Russian artist Vasily Slonov (left) helps carry reproductions of oil paintings from the series “Welcome Sochi 2014.” Ilya Naymushin

LAUSANNE, Switzerland — The IOC is finalizing a letter to Olympic athletes reminding them to refrain from demonstrations or political gestures during the Winter Games in Sochi, including any protests against Russia's law banning gay "propaganda."

The International Olympic Committee executive board is expected to approve the instructions at its meeting in Lausanne on Tuesday. The letter will then be sent to the national Olympic committees that are sending athletes to the Sochi Games, which run from Feb. 7 to 23.

The memo will focus on Rule 50 in the Olympic Charter, which states: "No kind of demonstration or political, religious or racial propaganda is permitted in any Olympic sites, venues or other areas."

"We will give the background of the Rule 50, explaining the interpretation of the Rule 50 to make the athletes aware and to assure them that the athletes will be protected," IOC president Thomas Bach said.

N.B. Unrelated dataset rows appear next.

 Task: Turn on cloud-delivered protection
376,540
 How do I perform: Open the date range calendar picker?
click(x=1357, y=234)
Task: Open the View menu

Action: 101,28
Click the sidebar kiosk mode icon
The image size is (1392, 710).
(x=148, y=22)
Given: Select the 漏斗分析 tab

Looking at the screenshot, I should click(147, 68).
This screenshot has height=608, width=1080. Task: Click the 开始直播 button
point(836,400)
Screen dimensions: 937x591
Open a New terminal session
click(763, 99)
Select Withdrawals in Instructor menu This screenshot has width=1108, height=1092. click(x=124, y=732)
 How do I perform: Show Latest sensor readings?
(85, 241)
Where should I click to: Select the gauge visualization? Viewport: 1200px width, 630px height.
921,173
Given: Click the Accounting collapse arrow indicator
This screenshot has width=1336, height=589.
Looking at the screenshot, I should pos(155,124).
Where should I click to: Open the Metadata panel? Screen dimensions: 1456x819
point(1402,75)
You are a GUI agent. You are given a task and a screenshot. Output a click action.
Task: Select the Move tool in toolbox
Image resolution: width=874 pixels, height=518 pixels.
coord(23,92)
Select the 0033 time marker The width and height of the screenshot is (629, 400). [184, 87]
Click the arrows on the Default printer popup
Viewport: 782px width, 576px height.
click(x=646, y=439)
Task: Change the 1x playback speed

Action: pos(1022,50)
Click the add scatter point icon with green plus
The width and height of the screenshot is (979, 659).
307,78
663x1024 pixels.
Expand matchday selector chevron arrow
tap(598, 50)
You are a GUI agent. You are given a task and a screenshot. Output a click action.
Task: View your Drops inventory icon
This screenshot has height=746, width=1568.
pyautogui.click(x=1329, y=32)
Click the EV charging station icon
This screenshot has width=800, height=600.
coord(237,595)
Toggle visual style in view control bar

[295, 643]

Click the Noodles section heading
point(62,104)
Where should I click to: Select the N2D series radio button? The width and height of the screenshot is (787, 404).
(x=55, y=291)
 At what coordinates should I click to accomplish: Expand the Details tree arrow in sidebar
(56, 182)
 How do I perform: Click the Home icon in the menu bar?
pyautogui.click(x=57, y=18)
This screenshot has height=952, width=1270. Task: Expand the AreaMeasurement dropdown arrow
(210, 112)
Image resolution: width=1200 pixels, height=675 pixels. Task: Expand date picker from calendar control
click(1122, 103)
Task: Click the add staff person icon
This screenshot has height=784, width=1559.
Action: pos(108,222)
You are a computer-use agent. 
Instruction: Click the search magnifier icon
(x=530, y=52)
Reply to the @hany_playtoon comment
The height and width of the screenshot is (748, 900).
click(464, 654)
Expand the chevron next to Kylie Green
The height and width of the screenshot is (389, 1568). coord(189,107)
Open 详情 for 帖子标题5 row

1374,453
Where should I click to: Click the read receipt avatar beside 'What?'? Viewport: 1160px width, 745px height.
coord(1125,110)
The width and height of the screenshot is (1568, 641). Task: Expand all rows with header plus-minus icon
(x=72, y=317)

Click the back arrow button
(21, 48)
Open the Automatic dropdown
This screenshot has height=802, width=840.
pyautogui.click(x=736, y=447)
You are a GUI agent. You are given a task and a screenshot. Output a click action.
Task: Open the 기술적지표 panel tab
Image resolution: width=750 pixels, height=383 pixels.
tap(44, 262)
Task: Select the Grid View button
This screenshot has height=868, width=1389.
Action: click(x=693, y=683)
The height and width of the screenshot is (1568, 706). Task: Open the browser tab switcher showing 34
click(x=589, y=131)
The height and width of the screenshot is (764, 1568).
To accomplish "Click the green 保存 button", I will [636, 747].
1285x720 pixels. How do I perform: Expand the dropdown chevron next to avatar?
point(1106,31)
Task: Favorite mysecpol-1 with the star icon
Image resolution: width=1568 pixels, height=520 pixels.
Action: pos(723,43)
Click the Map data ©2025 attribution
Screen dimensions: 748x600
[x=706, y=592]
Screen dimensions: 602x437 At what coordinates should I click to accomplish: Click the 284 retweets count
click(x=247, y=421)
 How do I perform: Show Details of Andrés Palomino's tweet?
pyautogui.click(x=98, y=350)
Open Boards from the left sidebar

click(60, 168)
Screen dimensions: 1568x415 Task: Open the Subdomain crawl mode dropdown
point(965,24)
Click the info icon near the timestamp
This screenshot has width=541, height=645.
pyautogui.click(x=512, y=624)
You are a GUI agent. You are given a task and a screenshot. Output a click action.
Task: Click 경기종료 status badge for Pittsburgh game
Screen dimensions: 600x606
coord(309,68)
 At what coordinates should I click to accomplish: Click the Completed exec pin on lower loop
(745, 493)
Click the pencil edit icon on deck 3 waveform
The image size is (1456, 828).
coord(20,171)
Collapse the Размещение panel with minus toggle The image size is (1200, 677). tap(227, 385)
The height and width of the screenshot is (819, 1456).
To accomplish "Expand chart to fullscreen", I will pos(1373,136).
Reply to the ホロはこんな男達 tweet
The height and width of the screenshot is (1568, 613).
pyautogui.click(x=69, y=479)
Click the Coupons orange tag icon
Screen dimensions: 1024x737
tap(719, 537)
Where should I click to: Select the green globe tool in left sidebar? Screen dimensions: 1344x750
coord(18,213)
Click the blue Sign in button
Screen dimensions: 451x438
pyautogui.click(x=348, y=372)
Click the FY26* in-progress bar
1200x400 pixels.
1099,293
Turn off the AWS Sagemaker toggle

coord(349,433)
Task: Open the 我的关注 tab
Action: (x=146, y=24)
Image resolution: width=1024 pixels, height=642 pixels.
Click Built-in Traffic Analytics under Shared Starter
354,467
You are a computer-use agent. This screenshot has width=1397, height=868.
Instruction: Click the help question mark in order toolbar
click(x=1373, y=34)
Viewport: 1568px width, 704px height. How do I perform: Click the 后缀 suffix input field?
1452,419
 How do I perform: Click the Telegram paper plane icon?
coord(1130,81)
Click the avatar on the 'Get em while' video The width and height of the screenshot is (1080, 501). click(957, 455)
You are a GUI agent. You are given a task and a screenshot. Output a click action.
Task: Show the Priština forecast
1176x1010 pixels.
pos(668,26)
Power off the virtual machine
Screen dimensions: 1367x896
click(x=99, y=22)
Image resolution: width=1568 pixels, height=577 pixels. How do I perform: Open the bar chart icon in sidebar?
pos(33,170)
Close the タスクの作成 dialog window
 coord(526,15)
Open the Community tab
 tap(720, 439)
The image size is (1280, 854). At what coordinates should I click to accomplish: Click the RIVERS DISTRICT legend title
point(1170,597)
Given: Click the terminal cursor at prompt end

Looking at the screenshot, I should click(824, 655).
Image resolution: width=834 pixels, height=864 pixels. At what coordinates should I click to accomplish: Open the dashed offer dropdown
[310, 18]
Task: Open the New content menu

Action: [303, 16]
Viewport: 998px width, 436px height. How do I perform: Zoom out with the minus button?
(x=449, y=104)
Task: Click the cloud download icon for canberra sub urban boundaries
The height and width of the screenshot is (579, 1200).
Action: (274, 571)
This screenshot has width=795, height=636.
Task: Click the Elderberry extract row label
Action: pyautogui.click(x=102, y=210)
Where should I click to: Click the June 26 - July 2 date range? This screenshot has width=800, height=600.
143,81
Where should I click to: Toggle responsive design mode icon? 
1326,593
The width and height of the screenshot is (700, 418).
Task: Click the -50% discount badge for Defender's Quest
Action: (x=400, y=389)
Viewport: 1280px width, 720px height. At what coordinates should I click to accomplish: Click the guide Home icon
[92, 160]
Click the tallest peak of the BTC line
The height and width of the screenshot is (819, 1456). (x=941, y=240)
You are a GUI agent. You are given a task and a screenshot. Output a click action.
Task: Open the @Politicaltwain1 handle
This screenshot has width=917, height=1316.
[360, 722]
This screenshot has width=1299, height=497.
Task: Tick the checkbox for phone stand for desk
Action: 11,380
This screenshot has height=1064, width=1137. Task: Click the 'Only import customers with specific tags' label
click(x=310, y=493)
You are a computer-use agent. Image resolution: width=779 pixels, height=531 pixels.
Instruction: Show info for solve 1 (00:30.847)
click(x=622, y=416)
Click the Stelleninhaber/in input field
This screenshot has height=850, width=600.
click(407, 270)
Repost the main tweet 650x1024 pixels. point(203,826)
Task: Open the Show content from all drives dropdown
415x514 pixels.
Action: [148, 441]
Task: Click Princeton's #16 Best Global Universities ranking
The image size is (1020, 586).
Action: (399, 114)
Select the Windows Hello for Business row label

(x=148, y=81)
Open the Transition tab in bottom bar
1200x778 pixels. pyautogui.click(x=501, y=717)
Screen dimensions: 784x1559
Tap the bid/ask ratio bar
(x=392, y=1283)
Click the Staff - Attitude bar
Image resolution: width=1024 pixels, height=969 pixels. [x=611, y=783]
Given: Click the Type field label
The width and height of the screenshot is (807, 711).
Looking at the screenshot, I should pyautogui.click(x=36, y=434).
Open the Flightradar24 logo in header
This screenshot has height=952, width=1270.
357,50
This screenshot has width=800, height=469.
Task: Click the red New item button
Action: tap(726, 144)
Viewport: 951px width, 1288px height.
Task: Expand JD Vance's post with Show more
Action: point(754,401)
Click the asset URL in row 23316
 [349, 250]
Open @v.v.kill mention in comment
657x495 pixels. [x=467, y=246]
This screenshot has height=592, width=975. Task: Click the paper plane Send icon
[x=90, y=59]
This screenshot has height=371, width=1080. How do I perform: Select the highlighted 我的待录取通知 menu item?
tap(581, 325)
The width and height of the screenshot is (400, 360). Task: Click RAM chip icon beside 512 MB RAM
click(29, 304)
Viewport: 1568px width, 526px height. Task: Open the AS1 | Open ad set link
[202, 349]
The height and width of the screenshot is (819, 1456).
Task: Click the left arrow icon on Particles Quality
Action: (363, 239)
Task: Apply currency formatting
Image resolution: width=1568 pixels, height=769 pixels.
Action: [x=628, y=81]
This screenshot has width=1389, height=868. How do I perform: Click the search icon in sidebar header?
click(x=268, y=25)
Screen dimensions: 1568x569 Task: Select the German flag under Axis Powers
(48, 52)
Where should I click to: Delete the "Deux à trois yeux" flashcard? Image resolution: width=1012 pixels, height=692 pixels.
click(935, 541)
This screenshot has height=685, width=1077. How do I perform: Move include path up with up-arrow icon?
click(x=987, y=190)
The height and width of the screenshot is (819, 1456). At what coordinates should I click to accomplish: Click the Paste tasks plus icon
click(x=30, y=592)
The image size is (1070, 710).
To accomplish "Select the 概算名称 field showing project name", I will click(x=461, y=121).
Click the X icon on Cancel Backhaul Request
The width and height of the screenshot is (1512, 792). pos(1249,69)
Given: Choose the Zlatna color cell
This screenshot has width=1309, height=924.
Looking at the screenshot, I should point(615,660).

"I know from my own experience, this is key," added Bach, a former Olympic fencer who won a team gold medal for West Germany in 1976. "As an athlete you do not want to be confronted in the Olympic Village or the Olympic Stadium with any kind of political controversies."

The IOC letter comes amid continuing Western criticism of Russia's human rights record and a recently enacted law that bans promotion of "nontraditional sexual relations" to minors. The issue has raised questions over what would happen to athletes who wear a pin or patch or carry a rainbow flag to show their support for gay rights.

The charter says the IOC can take action against — even expel — athletes who violate Rule 50, but the committee has said the rule would be "interpreted and applied sensibly and proportionately."

"This is about the principles," Bach said. "The principle is to protect the Olympic athletes from being drawn into political controversies. Then, you always have to decide on a case-by-case basis."

Bach, who was elected IOC president three months ago, met with President Vladimir Putin in Sochi in October. He said Putin assured him that there would be no discrimination against any athletes or spectators at the games.

"With regard to the law, he was as clear as he could be," Bach said.

The IOC leader met a week ago in Paris with Russian gay rights activists.

"This meeting for us was to listen but also to explain where our responsibility is on the one hand and, on the other hand, where our influence ends," Bach said. "They understood the position even better, and they appreciated having this conversation. We agreed we will keep in contact."

With the opening ceremony less than two months away, overall preparations for the Sochi Games will be among the top items on the agenda for Tuesday's board meeting. Local organizing committee chief Dmitry Chernyshenko is scheduled to report by video conference.

"They will be ready," Bach said. "There is still some work to do. They know they are under pressure. The last 100 days are almost always the most pressing ones. I have full confidence that they will be ready."